Глаза Николо превратились в светляков.
– Может, не следует все это тебе рассказывать, – в голосе Алессандро звучало сомнение.
– Пожалуйста, продолжайте! – Николо почти кричал.
– Это всего лишь иллюстрация. Я не собираюсь становиться пошляком, особенно в день своей смерти.
– Иллюстрация! Иллюстрация! – подтвердил Николо.
– На ней было что-то из хлопчатобумажной ткани – никогда не знал названий женской одежды, – без рукавов, до подмышек, а снизу – до середины бедер. Держалось все на шее тесемками, но их развязали и теперь они лежали между грудей. А соскользнуть на пол одежке мешали только торчащие и затвердевшие соски.

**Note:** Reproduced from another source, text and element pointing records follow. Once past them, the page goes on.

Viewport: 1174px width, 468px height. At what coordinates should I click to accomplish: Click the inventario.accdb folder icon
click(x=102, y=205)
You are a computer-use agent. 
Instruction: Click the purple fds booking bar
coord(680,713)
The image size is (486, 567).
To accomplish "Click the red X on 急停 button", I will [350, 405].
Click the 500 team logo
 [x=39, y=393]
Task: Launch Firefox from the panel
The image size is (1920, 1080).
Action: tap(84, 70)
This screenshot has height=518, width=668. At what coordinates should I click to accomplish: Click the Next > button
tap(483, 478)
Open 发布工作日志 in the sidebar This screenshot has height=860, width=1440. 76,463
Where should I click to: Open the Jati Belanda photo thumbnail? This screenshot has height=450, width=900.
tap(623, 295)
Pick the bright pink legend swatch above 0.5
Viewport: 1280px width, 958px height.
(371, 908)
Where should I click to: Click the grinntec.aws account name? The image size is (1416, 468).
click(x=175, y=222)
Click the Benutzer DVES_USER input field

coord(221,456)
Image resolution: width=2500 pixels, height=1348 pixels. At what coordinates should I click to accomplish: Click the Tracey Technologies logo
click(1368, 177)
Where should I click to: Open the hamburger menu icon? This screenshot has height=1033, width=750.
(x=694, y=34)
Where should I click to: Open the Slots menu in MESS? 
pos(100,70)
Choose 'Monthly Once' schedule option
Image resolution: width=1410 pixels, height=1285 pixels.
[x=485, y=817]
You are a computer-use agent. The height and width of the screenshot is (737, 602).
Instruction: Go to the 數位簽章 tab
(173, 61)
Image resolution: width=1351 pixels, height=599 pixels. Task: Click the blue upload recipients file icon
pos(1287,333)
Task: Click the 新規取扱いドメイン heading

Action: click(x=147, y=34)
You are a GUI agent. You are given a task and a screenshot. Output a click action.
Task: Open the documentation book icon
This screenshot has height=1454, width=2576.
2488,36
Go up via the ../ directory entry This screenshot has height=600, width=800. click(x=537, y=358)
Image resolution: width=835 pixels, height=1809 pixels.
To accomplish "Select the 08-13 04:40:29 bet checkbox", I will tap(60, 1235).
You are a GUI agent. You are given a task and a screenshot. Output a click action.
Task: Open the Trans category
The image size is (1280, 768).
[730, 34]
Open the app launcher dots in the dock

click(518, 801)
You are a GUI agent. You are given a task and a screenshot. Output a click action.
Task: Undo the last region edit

– И что вы сделали? – спросил Николо срывающимся голосом.
– Что я сделал? – пренебрежительно переспросил Алессандро. – Самый глупый вопрос, который я слышал за свою жизнь. Набросился на нее, а она вжалась меня всеми частями тела, которые только могли двигаться. И которые не могли. Хотя это было невероятно приятно, мне казалось, что меня пожирает стая львов. Она поглотила меня целиком. Каждое прикосновение тушило десять костров, но зажигало пятнадцать новых. Она, возможно, работала в библиотеке, но в тот момент ничем не напоминала тихую мышку, превратившись в рычащую, стонущую, визжащую тигрицу, которая никак не могла насытиться. И так продолжалось каждую ночь целый месяц. Потом я ушел в горы, а когда вернулся, она съехала с квартиры. Больше я ее никогда не видел. Я рассказываю все это лишь в качестве иллюстрации.
– Конечно. Так было и с Ариан?
– Нет. Эта библиотекарша навсегда запомнилась мне, как суккуб…
– Это еще что? – спросил Николо.
– Это латынь. Посмотришь в словаре. Как-то вечером она попросила меня встать на ее кровать обнаженным. Обошла вокруг кровати, не отрывая от меня взгляда, а потом опять набросилась на меня. Я мог бы сказать, что женщина была немного не в себе от июльской жары, но ее возбуждение находило отклик и во мне, а у нее оно просто перехлестывало через край. Я обожал Ариан ничуть не меньше, но куда как с большей уверенностью в своих чувствах. Разумеется, мы встретились снова в необычных обстоятельствах. Думали, что потеряли друг друга, а когда выяснилось, что нет, мы обрели абсолютную свободу. Я считаю, нужно какое-то ужасное или великое событие, чтобы двое людей слились воедино полностью, не сдерживая себя. Без жары или шока такому не бывать. Уверен, именно поэтому сексуальная любовь так тесно переплетена с грехом. Когда Ариан – женщина, которую я любил чуть ли не всю мою жизнь, – и я занимались любовью, мне кажется, мы это делали не так, как все. Обычно, видишь ли, это много движений в очень короткое время, но мы едва двигались, и продолжалось это часами. Мы обнимали друг друга, пораженные, что такое возможно, соединившись, как кошки. И хотя мы едва двигались, мы потели, изнемогая, плотно, изо всех сил прижимаясь телами. Она была прекрасна, идеально сложенная, с ровными белыми зубами, которые блестели, смоченные слюной, и я думал о них, как о вратах ее души. Я целовал их, и целовал, и целовал. Я ее любил.
– Я никогда не прикасался к женщине, – Николо переполняло отчаяние.
– Прикоснешься. Потребуются годы, чтобы узнать, что надо делать… не потому, что это вопрос навыка, совсем наоборот. Речь о глубоком понимании, о любви. Сейчас, мне кажется, у людей проблема с сексом. Массовая культура одержима им. Секс стал чуть ли не болезнью. Такого не было ни в моей молодости, ни в зрелости. Все, похоже, забыли, что сексуальная любовь существует для двух целей: связать мужчину и женщину и, соответственно, зачать ребенка. Если ты этого не понимаешь, удовольствие будет лишь поверхностным.